Quant à l'application des sciences fondamentales à la psychiatrie, elle est d'inégale importance selon les disciplines, qu'il s'agisse de la génétique ou de la neurochimie, de la psychopharmacologie ou de la psychophysiologie, pour n'en citer que quelques-unes. Par nature, la recherche clinique, en dehors du plan théorique où les interférences sont inévitables, ne recourt pas aux sciences fondamentales. Par contre, si ces dernières voulaient ignorer la clinique, elles ne joueraient aucun rôle en psychiatrie. Car les questions auxquelles nous demandons à ces sciences de répondre sont toujours posées par la clinique. Un exemple me vient à l'esprit : les séquelles parfois définitives provoquées par l'emploi des psychotropes en général et des neuroleptiques en particulier posent le problème capital d'éventuelles lésions neuronales provoquées par ces agents.

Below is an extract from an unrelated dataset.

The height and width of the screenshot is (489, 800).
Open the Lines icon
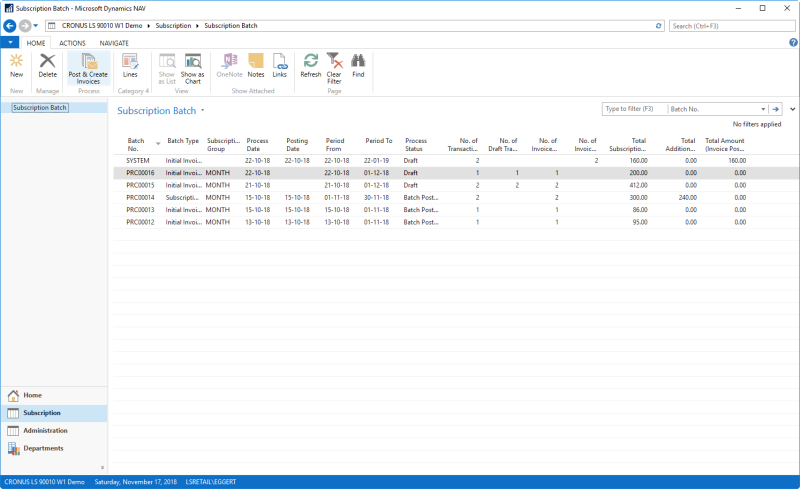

Les trois grandes orientations de la recherche fondamentale en psychiatrie sont la pharmacologie, la génétique et la psychophysiologie. Mais depuis un quart de siècle, c'est la psychopharmacologie qui a le plus apporté à la psychiatrie. Elle s'est d'ailleurs développée dans de multiples directions comme l'a rappelé Widlôcher (1978). Quant à la génétique dont les difficultés méthodologiques sont immenses en psychiatrie, elle progresse plus vite dans le domaine de la psychose maniaco-dépressive que dans celui de la schizophrénie. Enfin, l'étude des corrélats physiologiques de l'activité mentale et des états de conscience a produit d'importants résultats dans les divers états de sommeil et dans le conditionnement. Plus incertaines sont les recherches métaboliques et neuro-chimiques dans le domaine des maladies mentales.
Une discipline a une position très particulière par rapport à la recherche clinique, c'est l'épidémiologie. En effet, elle étudie les relations existant entre les faits cliniques et certaines variables liées à l'environnement physique ou social, ce qui l'apparente étroitement à la recherche clinique. Mais elle travaille sur de vastes échantillons et utilise avant tout la méthode statistique, ce qui la distingue de la recherche clinique dont il nous faut maintenant envisager la spécificité.
CE QU'EST LA RECHERCHE CLINIQUE EN PSYCHIATRIE
Ce type de recherche a son origine dans l'étude des troubles de la conduite et de la personnalité, telle qu'elle s'est constituée au XIXe siècle. Elle a pour objet l'étude de la conduite humaine pathologique et de ses conditions. Elle envisage par conséquent les relations existant entre les comportements pathologiques et certaines variables dépendant, par exemple, de l'environnement physique et social, de l'histoire des individus, de l'hérédité, etc. Elle se veut tout à la fois scientifique et clinique.
Elle est une recherche scientifique au sens plein du terme dans la mesure où, délibérée, elle fait l'objet d'un projet construit à partir de concepts aussi précis que possible et d'hypothèses. soigneusement élaborées qu'on cherche à vérifier en mettant en oeuvre une méthodologie et des techniques appropriées. Soulignons en passant que le travail sur les concepts est le plus difficile mais sans doute le plus éminemment scientifique. Dans notre discipline un énorme travail reste à faire tant elle est infiltrée de notions triviales et d'idéologie.
Le caractère scientifique de cette recherche tient aussi au fait qu'elle se donne des objectifs restreints et renonce aux vastes synthèses théoriques, en spécifiant correctement les domaines pour lesquels une explication peut être cherchée. Mais on ne saurait exiger d'elle un ordre de rigueur autre que « celui que comportent les propriétés positives et originales de son objet », comme l'écrit Lagache (1949, p. 172).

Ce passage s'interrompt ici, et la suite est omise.